> **TASKS FOR THIS EXERCISE**:
1. Do these statements agree with the forum thread on safe gun storage around children? Answer yes or no for each and quote the words from the thread that decide it. (a) The person who started the thread currently keeps a shotgun under the bed. (b) Gravity3694 has children at home. (c) aroundthehorn considers shelves and drawers enough to keep kids away from guns.
2. Pick up the forum thread on safe gun storage around children where it stops, and carry it forward.

# Options for keeping firearms readily available but secure.



## tyler0421 (Jan 10, 2008)

With my daughter turning one soon Im looking for options for keeping my guns ready to fire yet secure and out of reach from her. Right now they are in/on nightstand and shotgun under bed. Ive seen the little safes with the hand indention on top with buttons to put a code in but I'm looking for better options. What are you guys recommendations?


----------



## Linkovich (Oct 24, 2007)

I'd like to know some options as well. My little girl will be walking soon, so I need to figure something out. So far the best thing I can find is the Gun Vault safes like you were talking about with the finger combination.


----------



## WickedWaze (Feb 9, 2012)

Place them up some place high out of reach. Level 3 retention holsters can sometimes be used as well.


----------



## aroundthehorn (Aug 29, 2010)

Get a gun safe. Shelves and drawers won't stop kids from getting into things.

At a sleepover years ago, a friend of mine found his dad's old pistol, pointed it at me, and pulled the trigger. Obviously, the pistol wasn't loaded or I wouldn't be typing this. Youngsters can't comprehend some things and accidents happen all the time. Probably an issue more for little boys than girls, but still.


----------



## bobinbusan (Feb 16, 2010)

Hang above your door ways so when they say reach for the sky, you can be within reach


----------



## Gravity3694 (May 10, 2011)

I would probably keep them under lock and key around kids. They are ingenious and will foil plans like keeping it high on a shelf. I don't have any kids, but I just store them in my safe and then lay one out say before bed time.

I think this product is decent. I've seen a better version come out, but I forgot who makes it.

Shotgun-Loc Box


----------



## 706Z (Mar 30, 2011)

Collected data entries
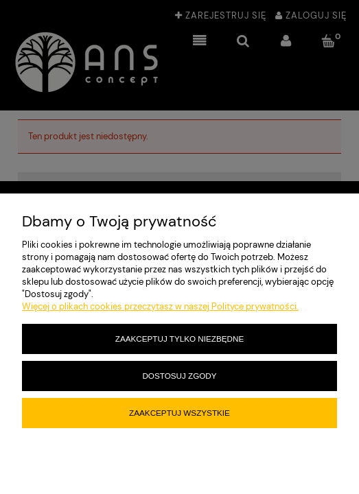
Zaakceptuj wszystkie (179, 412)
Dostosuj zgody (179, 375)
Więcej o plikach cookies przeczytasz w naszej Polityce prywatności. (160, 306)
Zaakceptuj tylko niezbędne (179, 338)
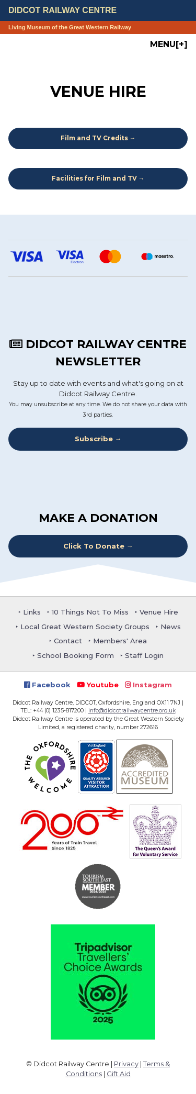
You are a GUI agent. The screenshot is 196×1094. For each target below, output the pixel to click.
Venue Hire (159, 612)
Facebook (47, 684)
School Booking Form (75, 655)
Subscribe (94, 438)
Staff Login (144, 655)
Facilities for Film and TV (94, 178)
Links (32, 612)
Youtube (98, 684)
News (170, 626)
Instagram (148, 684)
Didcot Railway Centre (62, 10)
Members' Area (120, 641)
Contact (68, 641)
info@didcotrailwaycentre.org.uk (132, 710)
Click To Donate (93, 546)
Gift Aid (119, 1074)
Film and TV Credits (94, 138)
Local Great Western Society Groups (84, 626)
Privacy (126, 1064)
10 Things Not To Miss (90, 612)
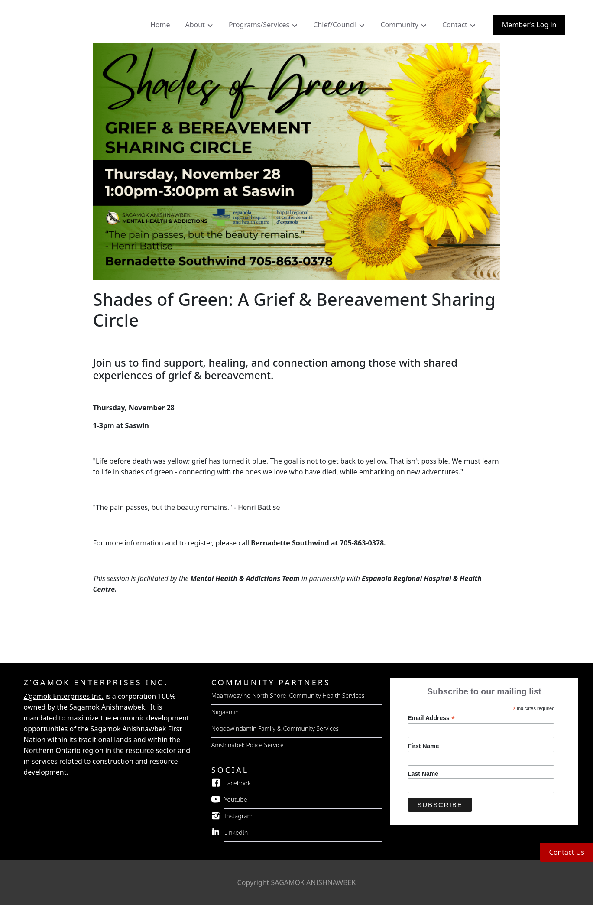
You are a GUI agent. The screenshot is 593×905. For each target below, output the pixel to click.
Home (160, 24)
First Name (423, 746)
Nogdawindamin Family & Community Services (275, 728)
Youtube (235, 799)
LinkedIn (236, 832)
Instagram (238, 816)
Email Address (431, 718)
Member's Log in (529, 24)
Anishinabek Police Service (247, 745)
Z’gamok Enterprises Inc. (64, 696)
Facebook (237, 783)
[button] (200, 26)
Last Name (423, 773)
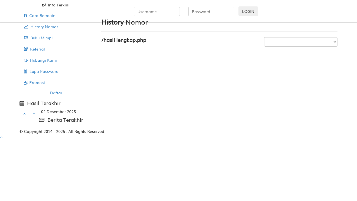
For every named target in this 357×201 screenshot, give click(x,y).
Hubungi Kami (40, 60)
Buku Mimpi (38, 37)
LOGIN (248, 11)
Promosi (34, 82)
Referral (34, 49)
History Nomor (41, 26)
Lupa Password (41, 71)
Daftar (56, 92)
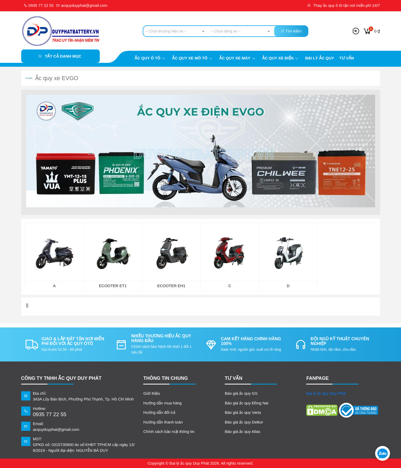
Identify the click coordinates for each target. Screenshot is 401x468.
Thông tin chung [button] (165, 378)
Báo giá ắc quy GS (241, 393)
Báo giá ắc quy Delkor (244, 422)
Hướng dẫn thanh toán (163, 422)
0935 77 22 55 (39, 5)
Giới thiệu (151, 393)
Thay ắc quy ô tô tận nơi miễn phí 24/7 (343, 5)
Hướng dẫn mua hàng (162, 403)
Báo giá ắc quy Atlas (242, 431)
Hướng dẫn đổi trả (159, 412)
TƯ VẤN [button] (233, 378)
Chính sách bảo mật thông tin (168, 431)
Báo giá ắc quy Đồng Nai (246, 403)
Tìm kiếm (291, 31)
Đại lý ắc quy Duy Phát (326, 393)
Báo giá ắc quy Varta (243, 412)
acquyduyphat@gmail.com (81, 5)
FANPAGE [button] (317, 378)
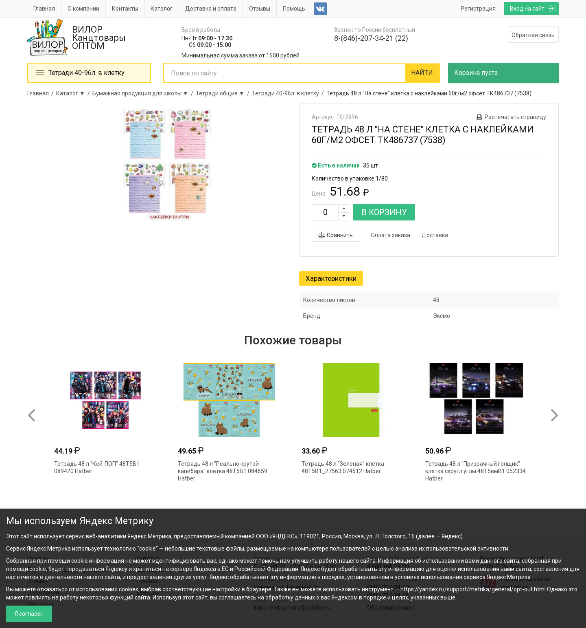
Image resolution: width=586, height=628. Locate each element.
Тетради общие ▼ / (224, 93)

> **ANSWERS FOR THE EXERCISE**:
1.
(a) Yes: "shotgun under bed"
(b) No: "I don't have any kids"
(c) No: "Shelves and drawers won't stop kids from getting into things."

2.
tyler0421 said:


> With my daughter turning one soon Im looking for options for keeping my guns ready to fire yet secure and out of reach from her. Right now they are in/on nightstand and shotgun under bed. Ive seen the little safes with the hand indention on top with buttons to put a code in but I'm looking for better options. What are you guys recommendations?


Unless your carrying it on your person,lock it in a safe,IMO there is no other option when it comes to kids.You are responsably for your guns,I keep mine loaded and always carry,but I have 2 safes and I use them.


----------



## FrankwT (Jul 25, 2010)

Even a cheap upright safe is the best thing you can do, and it can hold all your valuables in addition to protecting your kids, $200-400 for keeping the kids alive and safe, not bad for a 20 year investment.


----------



## Kascus (Dec 27, 2008)

This is the one you mentioned in your post. It has a "No-Eyes Keypad" and a "Biometeric pad" for quick access, even in the dark. http://www.gunvault.com/

There is also biometeric safes for rifles for arround 299.00.

http://www.shopbarska.com/Safes-Quick_Access_Biometric_Rifle_Safe_by_Barska.html


Kascus


----------



## rob85k5 (Jan 5, 2012)

I have the multi-vault from gun vault with just the finger key pad. My wife was skeptical and thought my now 8 year old would be able to get in it. Neither he nor she have been able to open it. The code can be any number of the four buttons pressed together or seperate, so the combinations are exponential. I can have it opened and be armed in 3-5 seconds. I keep 5 pistols, ammo and two rifle bolts in it with out issues.

I believe someone makes a shotgun lock box like linked above with a combination lock also, http://shotlock.com/. I prefer the combination over the key for my peace of mind with my kids.


----------



## Gravity3694 (May 10, 2011)

It's also important to demystify the curiosity of firearms with kids at an early age. If they would like to handle them I would in a controlled environment allow them to handle a firearm. This along with taking them to the range builds a safe healthy respect for firearms which is far better than any gun lock or safe.


----------



## helo_hunter (Oct 2, 2007)

Biometric safe for the handguns is the best way to go that I know of. Not sure of a fast to operate secure way to secure a shotgun....


----------



## tyler0421 (Jan 10, 2008)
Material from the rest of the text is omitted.